STORED DATA:

────────

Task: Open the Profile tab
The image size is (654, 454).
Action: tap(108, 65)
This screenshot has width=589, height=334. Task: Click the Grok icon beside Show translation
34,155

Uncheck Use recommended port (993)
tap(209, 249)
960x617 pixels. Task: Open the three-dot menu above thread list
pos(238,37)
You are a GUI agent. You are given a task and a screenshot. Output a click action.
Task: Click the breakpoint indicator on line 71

────────

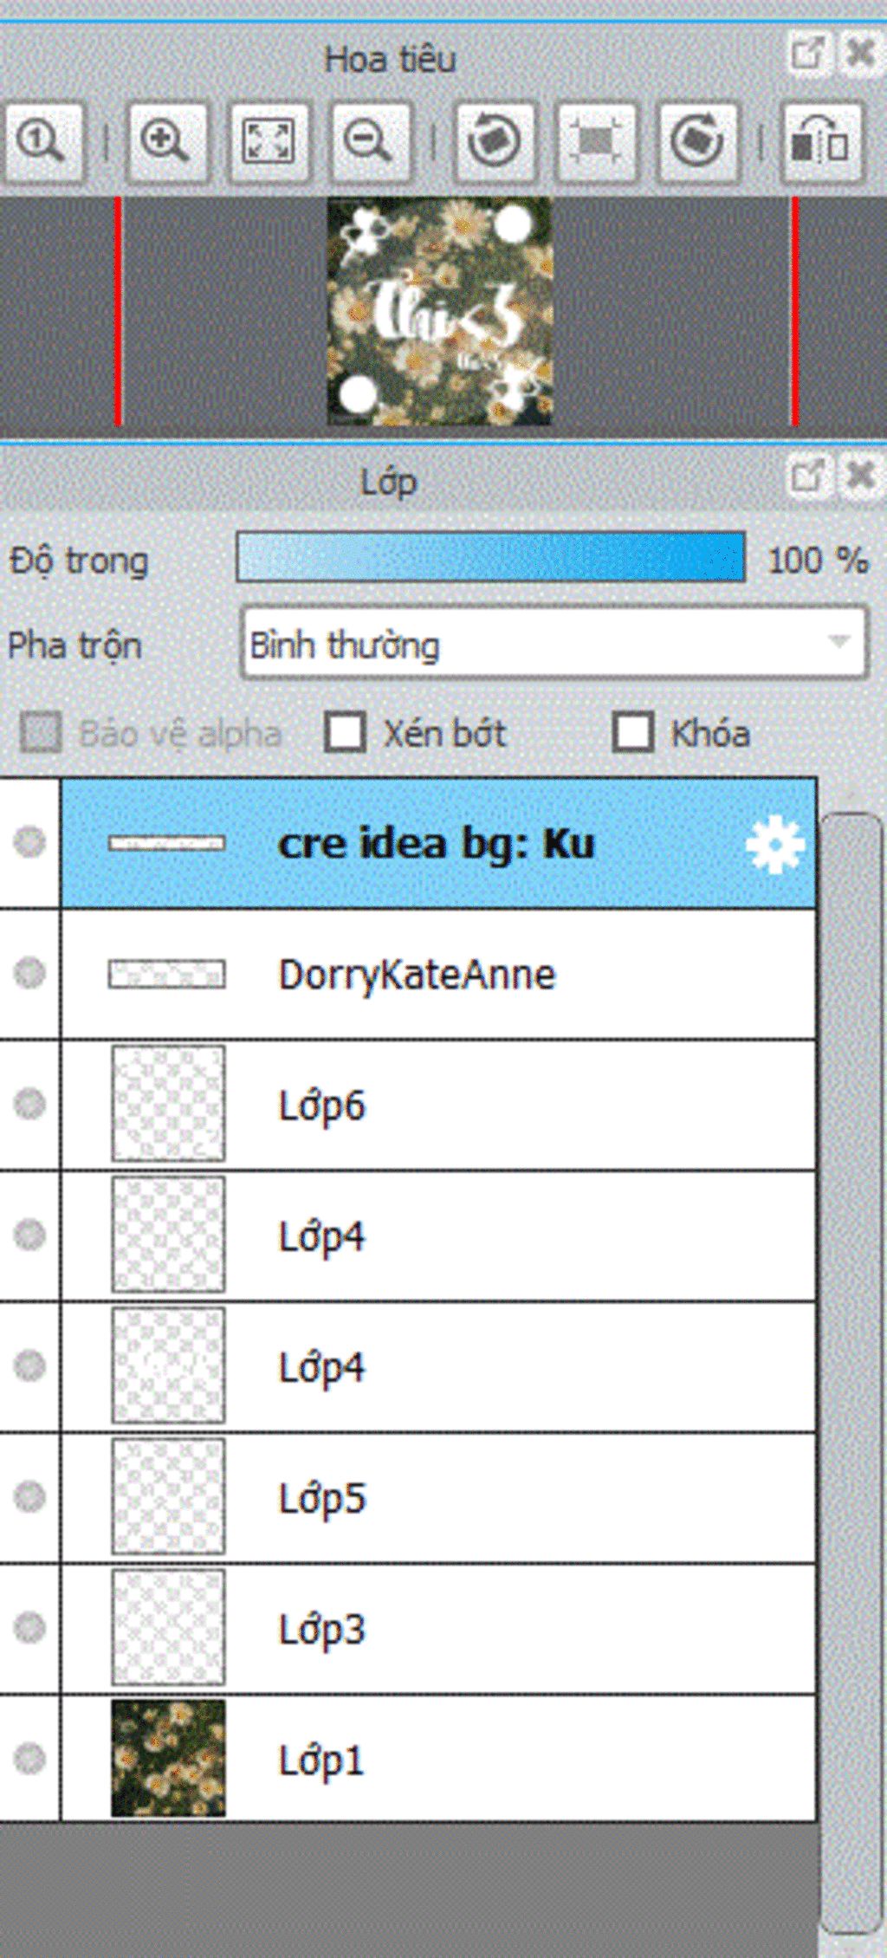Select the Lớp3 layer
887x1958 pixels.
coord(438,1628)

────────

EXERCISE DESCRIPTION: Please write out, exactly as they appear above, only the lines in the stretch from the line with "The image size is (654, 454)." through the line with "Task: Click the breakpoint".

THE COMPLETED TASK:
The image size is (654, 454).
Action: tap(108, 65)
This screenshot has width=589, height=334. Task: Click the Grok icon beside Show translation
34,155

Uncheck Use recommended port (993)
tap(209, 249)
960x617 pixels. Task: Open the three-dot menu above thread list
pos(238,37)
You are a GUI agent. You are given a task and a screenshot. Output a click action.
Task: Click the breakpoint indicator on line 71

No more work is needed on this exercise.